GELESENES ANWENDEN ->
A - Wie lange konnten die Forscher laut dem Text über das Blauwalherz ein EKG aufzeichnen?
B - Nenne alle Lebewesen, die der Text über das Blauwalherz zum Vergleich mit dem Blauwal mit ihrer Herzschlagzahl pro Minute anführt.
C - Gib aus dem Text über das Blauwalherz wortgetreu den Abschnitt wieder, der mit den Worten beginnt, die „EKG für den“ enthalten, und mit „sagt Jeremy Goldbogen.“ schließt.

Das größte Herz der Welt
Ein mehr als 300 Kilo schweres Herz versorgt einen 70 Tonnen schweren Körper mit 5.000 Liter Blut pro Minute. Mehr als 30 Meter lang können Blauwale werden. Damit sind sie die schwersten Tiere, die jemals auf dieser Erde gelebt haben. Sie wurden beinahe ausgerottet und wir wissen immer noch sehr wenig über diese Riesen der Meere. Der Herzschlag von Blauwalen gab Forschern bisher Rätsel auf. Einem Team um den Meeresbiologen Jeremy Goldbogen von der Stanford University ist es nun zum ersten Mal gelungen, ein EKG eines Blauwals zu erhalten.
Standford, Kalifornien, 28. November 2019 / Für den Herzschlag von Säugetieren gibt eine Faustregel: je kleiner das Tier, desto schneller der schlägt es. 1000 Schläge pro Minuten sind es bei der bei der Etruskerspitzmaus, 900 bei der Zwergfeldermaus und 72 beim Menschen. Ein Elefant hat einen Ruhepuls von 25 bis 30 Schlägen pro Minute. Doch wie sieht es mit dem größten Tier der Welt, dem Blauwal aus? Bisher lagen dazu nur Vermutungen vor, denn bei den Riesensäugern kann nicht so einfach ein EKG erstellt werden.
EKG für den Blauwal
Meeresbiologen aus Kalifornien ist nun dieses Kunststück gelungen. Mit ein wenig Glück gelang es, ein EKG-Messgerät an einem Blauwalmännchen anzubringen. Die Forscher platzieren mit Hilfe von vier Saugnäpfen zwei EKG-Sensoren und ein Aufzeichnungsgerät auf der Brust des Blauwals. „Ich war mir wirklich nicht sicher, ob das funktionieren wird, weil so viele Dinge klappen mussten: Wir mussten einen Blauwal finden, den Sensor an genau der richtigen Stelle und in gutem Kontakt mit der Walhaut befestigen und dann natürlich noch sicherstellen, dass der Sensor funktioniert und Daten aufzeichnet“, sagt Jeremy Goldbogen.
Acht Stunden Monitoring
Das Kunststück gelang. Die Forscher konnten über 8,5 Stunden lang ein EKG aufzeichnen. In dieser Zeit unternahm der Wal mehrere Tauchgänge zur Nahrungssuche. Dabei taucht der Wal zuerst tief ab, um dann bei einem schnellen Aufstieg mit aufgerissenem Maul durch Schwärme seiner Beute, kleine Krebse Fische, hindurch zu tauchen.
Von einem Extrem ins andere
Beim Abtauchen sinkt die Herzrate des Blauwals zunächst stark ab. Das Herz schlägt dann nur noch vier bis acht Mal, im Extremfall sogar nur noch zwei Mal pro Minute. Beim für den Wal anstrengenden Hochschnellen erwarteten die Wissenschaftler eine Beschleunigung des Herzschlages. Doch das war nicht der Fall. Der Herzschlag war kaum schneller als der normale Ruhepuls von rund 15 Schlägen pro Minute. Nach dem Auftauchen fällt das Schlagen in das andere Extrem. Der Puls schlägt nun mit einer Rate mit bis zu 37 Schlägen pro Minute.

GESPEICHERTE DATEN ->
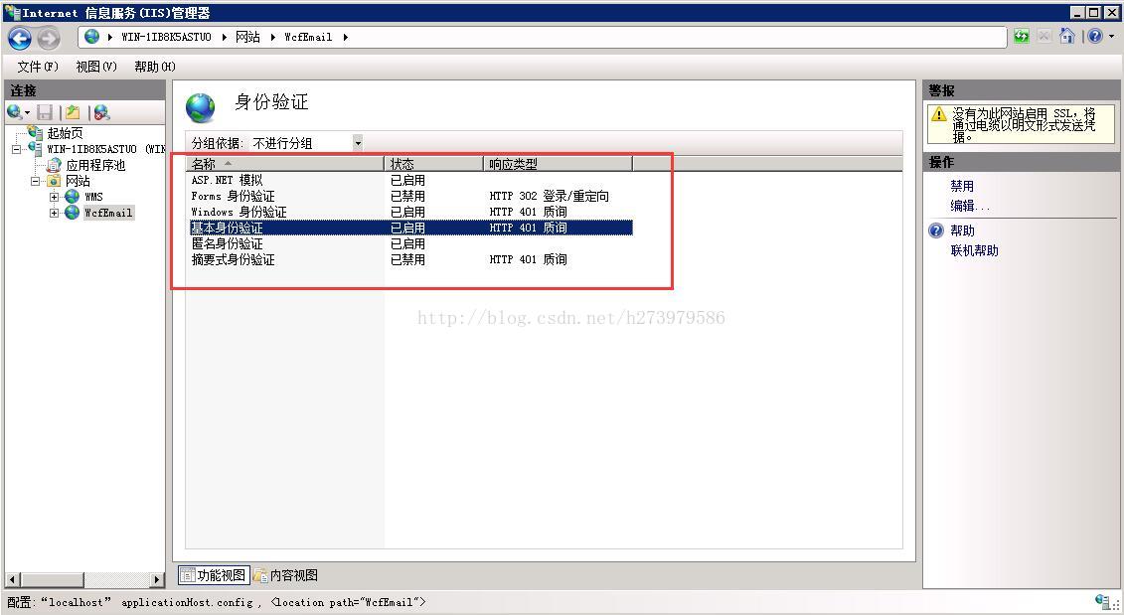Viewport: 1124px width, 615px height.
Task: Open the 文件(F) menu
Action: [37, 67]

LÖSUNGEN ->
A - Über 8,5 Stunden lang.

B - Etruskerspitzmaus, Zwergfeldermaus, Mensch, Elefant

C -
EKG für den Blauwal
Meeresbiologen aus Kalifornien ist nun dieses Kunststück gelungen. Mit ein wenig Glück gelang es, ein EKG-Messgerät an einem Blauwalmännchen anzubringen. Die Forscher platzieren mit Hilfe von vier Saugnäpfen zwei EKG-Sensoren und ein Aufzeichnungsgerät auf der Brust des Blauwals. „Ich war mir wirklich nicht sicher, ob das funktionieren wird, weil so viele Dinge klappen mussten: Wir mussten einen Blauwal finden, den Sensor an genau der richtigen Stelle und in gutem Kontakt mit der Walhaut befestigen und dann natürlich noch sicherstellen, dass der Sensor funktioniert und Daten aufzeichnet“, sagt Jeremy Goldbogen.